**Task brief**
Restate the passage of the article on Trump and the China trade talks from "Despite that, the" to "rally in Florida.", substituting "Beijing" for "Washington".

[Start Page extract]

Trump: China ‘broke’ trade talks deal
US President Donald Trump has said China “broke the deal” in trade talks, ramping up hostilities ahead of negotiations between the two sides.
The comments came as Beijing said it would retaliate with “necessary countermeasures” if the US raises tariffs on Chinese products.
Mr Trump has vowed to more than double tariffs on $200bn (£152bn) of Chinese goods on Friday.
Despite that, the two sides were due to hold trade talks in the US yesterday.
The Chinese delegation for the Washington talks is led by Vice-Premier Liu He, who oversees the economy and is one of the most powerful officials in China.
Ahead of the discussions, Mr Trump accused China’s leaders of breaking the deal the US was negotiating on trade.
“They broke the deal… They can’t do that. So they’ll be paying,” Mr Trump told supporters at a campaign rally in Florida.
He said if the two sides do not make a deal, there was “nothing wrong with taking in more than $100bn a year”.
It had seemed that way – last week White House officials had said progress was being made.
But then on Sunday, in a move that reportedly surprised China, Mr Trump said on Twitter that the US would raise tariffs on $200bn worth of Chinese goods this week and could introduce fresh tariffs.

[End Page extract]
[Start Given records]

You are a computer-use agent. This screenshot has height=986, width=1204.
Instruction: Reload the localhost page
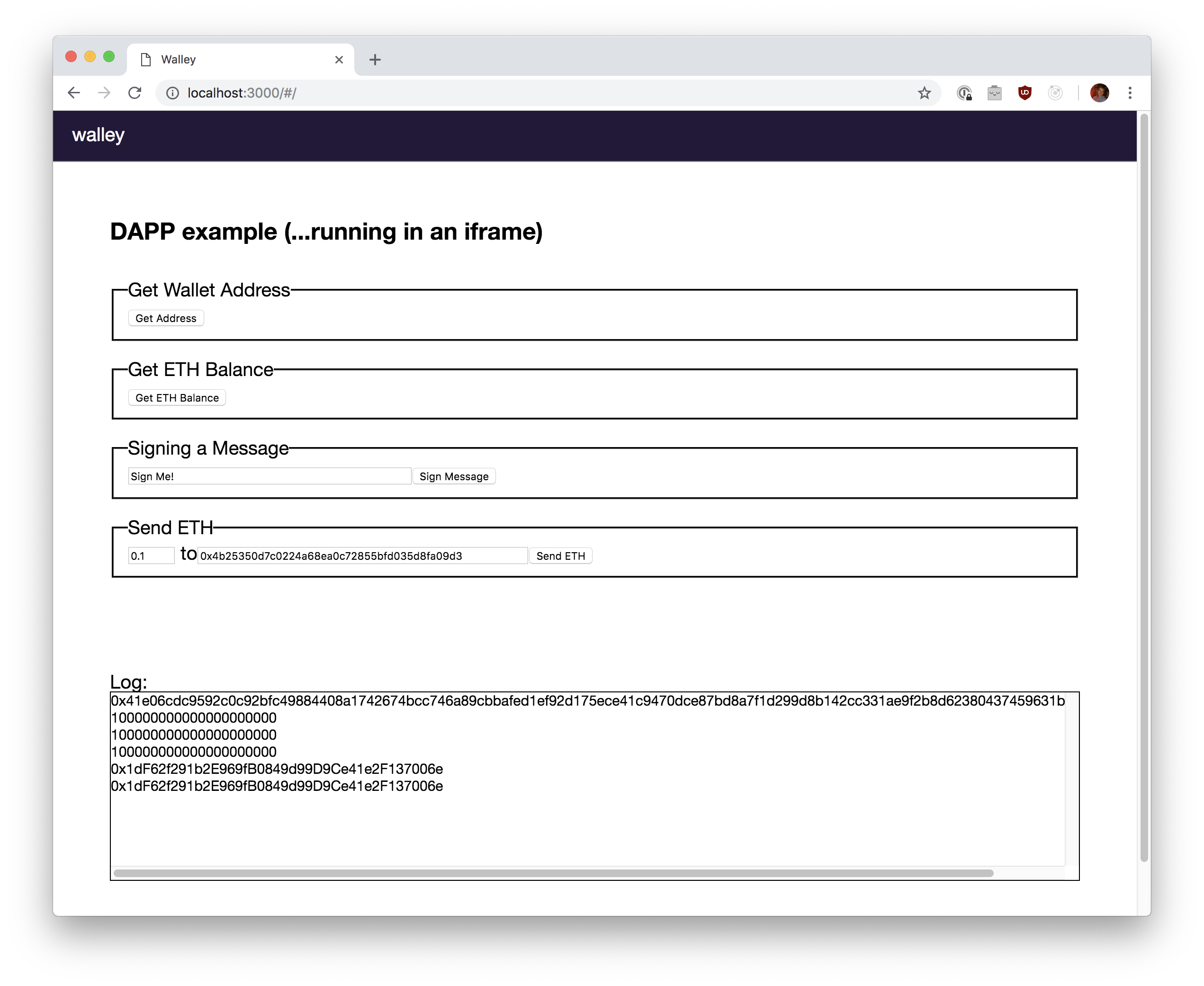135,92
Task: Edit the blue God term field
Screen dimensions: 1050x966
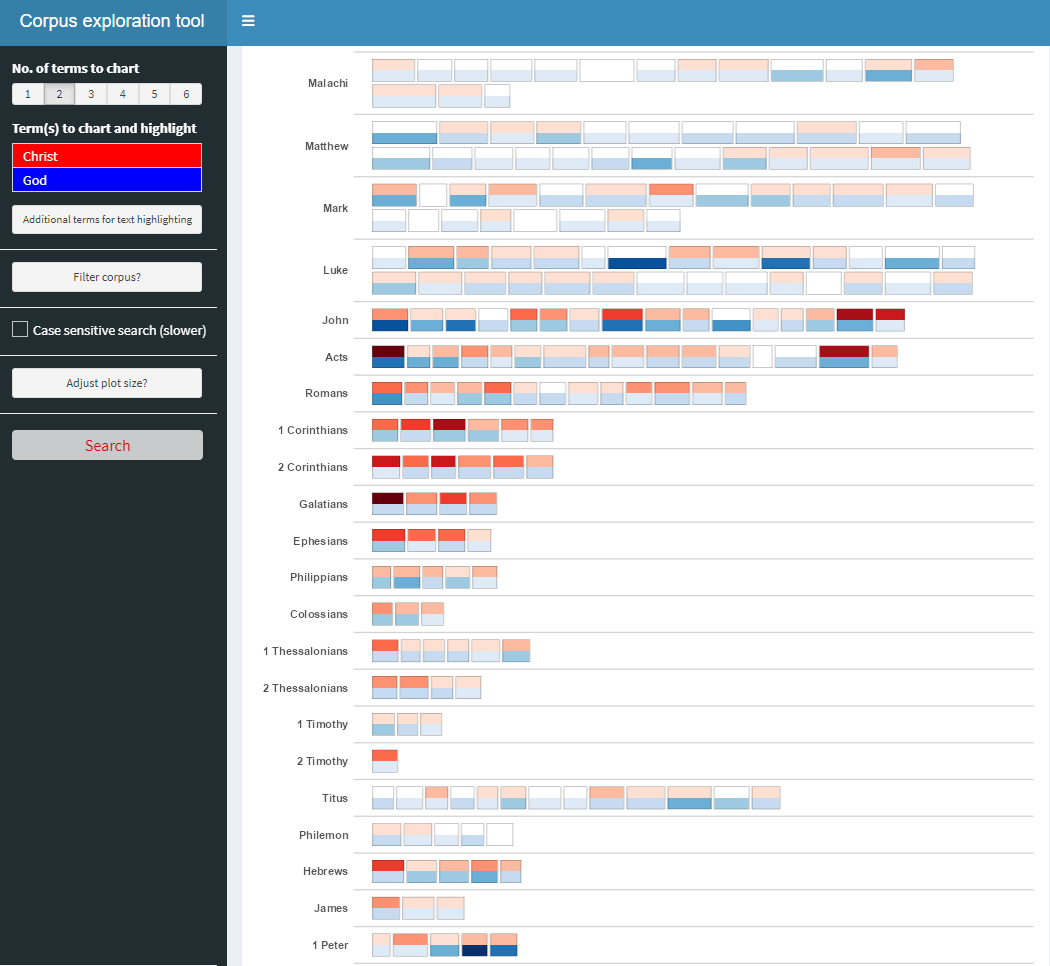Action: tap(107, 180)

[End Given records]

**Task solution**
Despite that, the two sides were due to hold trade talks in the US yesterday.
The Chinese delegation for the Beijing talks is led by Vice-Premier Liu He, who oversees the economy and is one of the most powerful officials in China.
Ahead of the discussions, Mr Trump accused China’s leaders of breaking the deal the US was negotiating on trade.
“They broke the deal… They can’t do that. So they’ll be paying,” Mr Trump told supporters at a campaign rally in Florida.